‘Vanaf dag één voelde ik dat ik de grip op de kinderen kwijt was’
doorKluun
doorKluun
Kluun (60) is schrijver en puberexpert. Hij is getrouwd en heeft samen met zijn vrouw vijf kinderen.
TOEN MIJN KINDEREN NOG ECHT KINDEREN waren, was het schoolplein de Marktplaats van de kindervriendschappen. Ik beheerste het ambacht van schoolpleinouder tot in de puntjes, gleed mijn kinderen zonder noemenswaardige wrijving de ene na de andere nieuwe vriendschap in. Als een van mijn dochters een schoolpleinkind leuk vond, ging ik direct aan de slag. Een doordacht chitchatje met de vader van Annabel of de moeder van Daantje en hopla, mijn dochters hadden er weer een vriendin bij. Ik selecteerde op Ons Soort Gezinnen en daar barstte het van, op dat schoolplein midden in het Amsterdamse luxereservaat.
En toen kwam de middelbare school. Vanaf dag één voelde ik dat ik de grip kwijt was. De enige keren dat ik collega-ouders trof, was op de twee ouderavonden. En daar werd me door mijn kinderen uitdrukkelijk te kennen gegeven mijn bek te houden, geen vragen te stellen of iets anders te doen dat cringe of awkward was. Ik stond buitenspel.

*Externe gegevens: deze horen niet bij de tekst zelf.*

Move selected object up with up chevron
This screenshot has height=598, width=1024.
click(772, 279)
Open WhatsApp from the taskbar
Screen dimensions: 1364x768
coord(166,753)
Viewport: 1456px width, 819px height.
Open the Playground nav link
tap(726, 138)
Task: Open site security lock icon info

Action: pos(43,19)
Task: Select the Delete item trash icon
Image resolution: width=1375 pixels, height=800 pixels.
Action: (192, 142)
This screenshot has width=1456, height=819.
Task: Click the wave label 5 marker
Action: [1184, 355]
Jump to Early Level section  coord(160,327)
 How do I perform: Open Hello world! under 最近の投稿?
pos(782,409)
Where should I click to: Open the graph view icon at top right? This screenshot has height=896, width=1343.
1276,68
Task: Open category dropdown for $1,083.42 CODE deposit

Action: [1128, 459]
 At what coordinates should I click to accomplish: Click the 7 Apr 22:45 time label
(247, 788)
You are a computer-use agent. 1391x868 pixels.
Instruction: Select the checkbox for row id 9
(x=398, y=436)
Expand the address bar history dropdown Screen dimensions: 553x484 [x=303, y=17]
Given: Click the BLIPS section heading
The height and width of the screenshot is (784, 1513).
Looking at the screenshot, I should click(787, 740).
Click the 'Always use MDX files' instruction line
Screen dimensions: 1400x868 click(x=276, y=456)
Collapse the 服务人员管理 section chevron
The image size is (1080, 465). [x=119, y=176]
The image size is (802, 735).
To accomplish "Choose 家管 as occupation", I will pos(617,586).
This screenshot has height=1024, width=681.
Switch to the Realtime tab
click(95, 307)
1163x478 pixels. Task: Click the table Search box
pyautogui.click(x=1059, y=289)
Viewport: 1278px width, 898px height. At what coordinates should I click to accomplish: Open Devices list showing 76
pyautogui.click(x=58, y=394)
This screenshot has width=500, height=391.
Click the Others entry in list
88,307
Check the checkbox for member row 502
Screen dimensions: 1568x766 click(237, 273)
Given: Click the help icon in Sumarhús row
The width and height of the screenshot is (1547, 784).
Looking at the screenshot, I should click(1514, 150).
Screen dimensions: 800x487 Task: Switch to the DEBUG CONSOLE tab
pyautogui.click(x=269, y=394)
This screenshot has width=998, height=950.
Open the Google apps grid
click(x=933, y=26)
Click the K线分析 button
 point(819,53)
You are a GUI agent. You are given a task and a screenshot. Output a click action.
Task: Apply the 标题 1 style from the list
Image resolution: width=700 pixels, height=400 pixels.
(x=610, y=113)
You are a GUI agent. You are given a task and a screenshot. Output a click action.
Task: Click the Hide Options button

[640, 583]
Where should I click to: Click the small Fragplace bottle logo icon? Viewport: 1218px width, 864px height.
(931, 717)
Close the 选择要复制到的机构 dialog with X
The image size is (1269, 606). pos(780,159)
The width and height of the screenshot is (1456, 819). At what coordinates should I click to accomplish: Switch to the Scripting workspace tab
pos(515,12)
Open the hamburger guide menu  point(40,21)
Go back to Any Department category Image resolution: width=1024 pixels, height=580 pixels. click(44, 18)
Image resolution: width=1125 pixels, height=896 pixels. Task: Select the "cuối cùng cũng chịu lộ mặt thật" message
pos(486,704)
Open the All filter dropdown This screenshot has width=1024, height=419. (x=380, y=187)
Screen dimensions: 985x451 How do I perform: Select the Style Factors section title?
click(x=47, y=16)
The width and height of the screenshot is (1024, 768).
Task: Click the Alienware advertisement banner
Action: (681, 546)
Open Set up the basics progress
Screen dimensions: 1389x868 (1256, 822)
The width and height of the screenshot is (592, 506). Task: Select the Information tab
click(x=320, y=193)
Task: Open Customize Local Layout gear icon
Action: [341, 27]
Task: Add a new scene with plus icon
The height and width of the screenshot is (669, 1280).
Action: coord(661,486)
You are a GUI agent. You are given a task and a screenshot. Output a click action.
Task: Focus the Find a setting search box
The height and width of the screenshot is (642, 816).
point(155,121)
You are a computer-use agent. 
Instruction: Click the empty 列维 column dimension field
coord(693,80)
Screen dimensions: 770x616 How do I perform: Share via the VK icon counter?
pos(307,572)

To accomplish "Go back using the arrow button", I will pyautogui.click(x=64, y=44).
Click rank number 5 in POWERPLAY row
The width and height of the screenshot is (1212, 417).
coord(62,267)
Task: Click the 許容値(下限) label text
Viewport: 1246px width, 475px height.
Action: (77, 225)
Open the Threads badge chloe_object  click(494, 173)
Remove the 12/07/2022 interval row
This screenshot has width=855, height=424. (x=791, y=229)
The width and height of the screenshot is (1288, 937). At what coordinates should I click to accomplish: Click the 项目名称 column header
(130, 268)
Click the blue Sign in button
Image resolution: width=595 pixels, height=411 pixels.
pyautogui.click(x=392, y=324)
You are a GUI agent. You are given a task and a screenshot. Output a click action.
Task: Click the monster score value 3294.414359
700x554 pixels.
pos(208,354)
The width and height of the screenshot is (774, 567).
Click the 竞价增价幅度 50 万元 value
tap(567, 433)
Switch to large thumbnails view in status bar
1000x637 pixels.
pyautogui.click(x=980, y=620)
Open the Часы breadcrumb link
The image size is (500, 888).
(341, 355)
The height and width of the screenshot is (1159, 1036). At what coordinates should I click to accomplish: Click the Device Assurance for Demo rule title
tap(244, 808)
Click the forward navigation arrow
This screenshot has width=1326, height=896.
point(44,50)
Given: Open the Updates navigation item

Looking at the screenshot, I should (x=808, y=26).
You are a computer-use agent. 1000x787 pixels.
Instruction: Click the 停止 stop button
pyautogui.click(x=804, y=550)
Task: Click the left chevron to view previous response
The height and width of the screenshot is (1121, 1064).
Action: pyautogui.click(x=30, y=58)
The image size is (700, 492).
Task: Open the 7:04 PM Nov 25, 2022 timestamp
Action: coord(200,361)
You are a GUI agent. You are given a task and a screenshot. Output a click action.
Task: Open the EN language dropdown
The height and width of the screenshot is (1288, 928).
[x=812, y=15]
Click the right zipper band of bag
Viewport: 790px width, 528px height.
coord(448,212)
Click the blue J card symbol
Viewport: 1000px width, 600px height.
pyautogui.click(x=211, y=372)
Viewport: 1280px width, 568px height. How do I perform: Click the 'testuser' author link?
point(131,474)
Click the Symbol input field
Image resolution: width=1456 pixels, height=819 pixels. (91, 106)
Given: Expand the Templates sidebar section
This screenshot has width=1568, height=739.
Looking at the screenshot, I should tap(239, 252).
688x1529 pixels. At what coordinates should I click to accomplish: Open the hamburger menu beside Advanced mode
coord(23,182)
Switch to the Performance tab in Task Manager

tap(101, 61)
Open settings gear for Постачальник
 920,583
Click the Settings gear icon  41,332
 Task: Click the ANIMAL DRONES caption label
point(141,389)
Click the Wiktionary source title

Fast forward. Mijn vrouw en ik hebben in ons samengestelde gezin in totaal vijf kinderen. Op eentje na zijn ze nu allemaal van de middelbare school af. Ze zijn er op wonderbaarlijke wijze, zonder enige hulp van mij of mijn vrouw, allemaal in geslaagd om op eigen houtje vriendschappen te sluiten en onderhouden.
Zo tegen het eindexamenjaar merkten mijn vrouw en ik dat onze mening er ineens weer toe begon te doen. De keuze van studie en stad werd gespreksonderwerp. Alsof ze toch huiverig waren voor de opstap naar volwassenheid, alsof de keuzes die ze nu gingen maken voor het echie waren en bepalend voor de rest van hun leven.
We kregen, net als in hun kinderjaren, weer de rol van expert en ervaringsdeskundige toebedeeld. Mijn vrouw en ik hebben zowat elke denkbare hbo en universiteit in een straal van tweehonderd kilometer vanbinnen gezien.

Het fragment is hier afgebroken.